Yazardan okuduğum ilk kitap olması dolayısıyla merakla başladığım ve her sayfa çevirişimde “ evet şimdi beni etkileyecek “ dediğim ama son sayfaya kadar bunun olmayacağını anladığım bir kitap oldu benim için.
Kullanılan tekniğin farklı olmasın ( bilinç akışı tekniği ) dan mıdır bilinmez romana girebilmem mümkün olmadı bir türlü .
Kitabın kahramanı babasına düşman, teyzesine hayran biri . Hayatını babasından kalma para ile geçiren ve kendini “ Ben Aylak’ım “ diye tanımlayan biri. Kendince “ o “ diye tanımladığı kadını aramakla geçiren ve kitaptaki Güler ve Ayşe denilen kişiler ile gönül ilişkisi yaşayıp bir şekilde sonlandıran bir karekter . Kitap ile ilgili ön inceleme yaparak okumanızı tavsiye ederim, diğer türlü zaman kaybı hissiyatına kapılırsınız . İyi okumalar .
- Hep arayacaksın sen. Ya resim, ya kitap . . .

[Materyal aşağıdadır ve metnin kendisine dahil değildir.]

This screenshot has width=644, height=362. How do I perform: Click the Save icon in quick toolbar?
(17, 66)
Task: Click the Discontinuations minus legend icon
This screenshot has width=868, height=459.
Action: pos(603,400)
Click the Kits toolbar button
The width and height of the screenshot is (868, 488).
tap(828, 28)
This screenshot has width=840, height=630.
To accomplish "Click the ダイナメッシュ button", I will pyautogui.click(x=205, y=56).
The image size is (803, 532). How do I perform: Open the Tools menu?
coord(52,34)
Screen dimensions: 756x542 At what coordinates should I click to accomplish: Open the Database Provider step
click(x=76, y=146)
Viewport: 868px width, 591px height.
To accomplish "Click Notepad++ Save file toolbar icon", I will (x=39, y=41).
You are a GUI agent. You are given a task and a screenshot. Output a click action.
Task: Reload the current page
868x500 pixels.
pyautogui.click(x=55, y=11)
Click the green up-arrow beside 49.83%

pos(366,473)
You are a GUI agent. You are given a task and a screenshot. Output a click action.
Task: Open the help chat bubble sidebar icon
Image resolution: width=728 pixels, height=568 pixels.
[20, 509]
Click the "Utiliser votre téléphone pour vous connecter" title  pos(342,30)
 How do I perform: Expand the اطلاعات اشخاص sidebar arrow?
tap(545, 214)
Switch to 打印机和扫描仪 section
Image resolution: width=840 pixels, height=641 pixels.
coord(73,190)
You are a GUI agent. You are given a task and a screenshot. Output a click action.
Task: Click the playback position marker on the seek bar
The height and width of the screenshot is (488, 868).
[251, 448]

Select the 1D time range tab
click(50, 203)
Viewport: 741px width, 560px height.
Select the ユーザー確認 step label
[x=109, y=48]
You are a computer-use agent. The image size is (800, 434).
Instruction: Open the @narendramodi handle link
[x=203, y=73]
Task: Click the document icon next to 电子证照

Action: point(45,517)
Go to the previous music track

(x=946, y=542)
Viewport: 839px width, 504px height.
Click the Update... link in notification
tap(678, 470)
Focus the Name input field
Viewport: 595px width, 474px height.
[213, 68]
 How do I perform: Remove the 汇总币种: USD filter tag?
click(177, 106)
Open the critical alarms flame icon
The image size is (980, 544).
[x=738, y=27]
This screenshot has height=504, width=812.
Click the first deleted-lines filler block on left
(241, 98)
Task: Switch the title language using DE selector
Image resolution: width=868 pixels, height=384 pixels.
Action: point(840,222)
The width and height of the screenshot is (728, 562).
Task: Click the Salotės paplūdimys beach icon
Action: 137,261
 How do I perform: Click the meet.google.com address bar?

- Tutamak sorunu . İnsanın bir tutamağı olmalı .
- Anlamadım .
- Tutamak sorunu dedim. Dünyada hepimiz sallantılı, korkuluksuz bir köprüde yürür gibiyiz. Tutunacak bir şey olmadı mı insan yuvarlanır. Tramvaylardaki tutamaklar gibi. Uzanır tutunurlar. Kimi zenginliğine tutunur; kimi müdürlüğüne ; kimi işine, sanatına . Çocuklarına tutunanlar vardır. Herkes kendi tutamağının en iyi, en yüksek olduğuna inanır .( syf. 183 )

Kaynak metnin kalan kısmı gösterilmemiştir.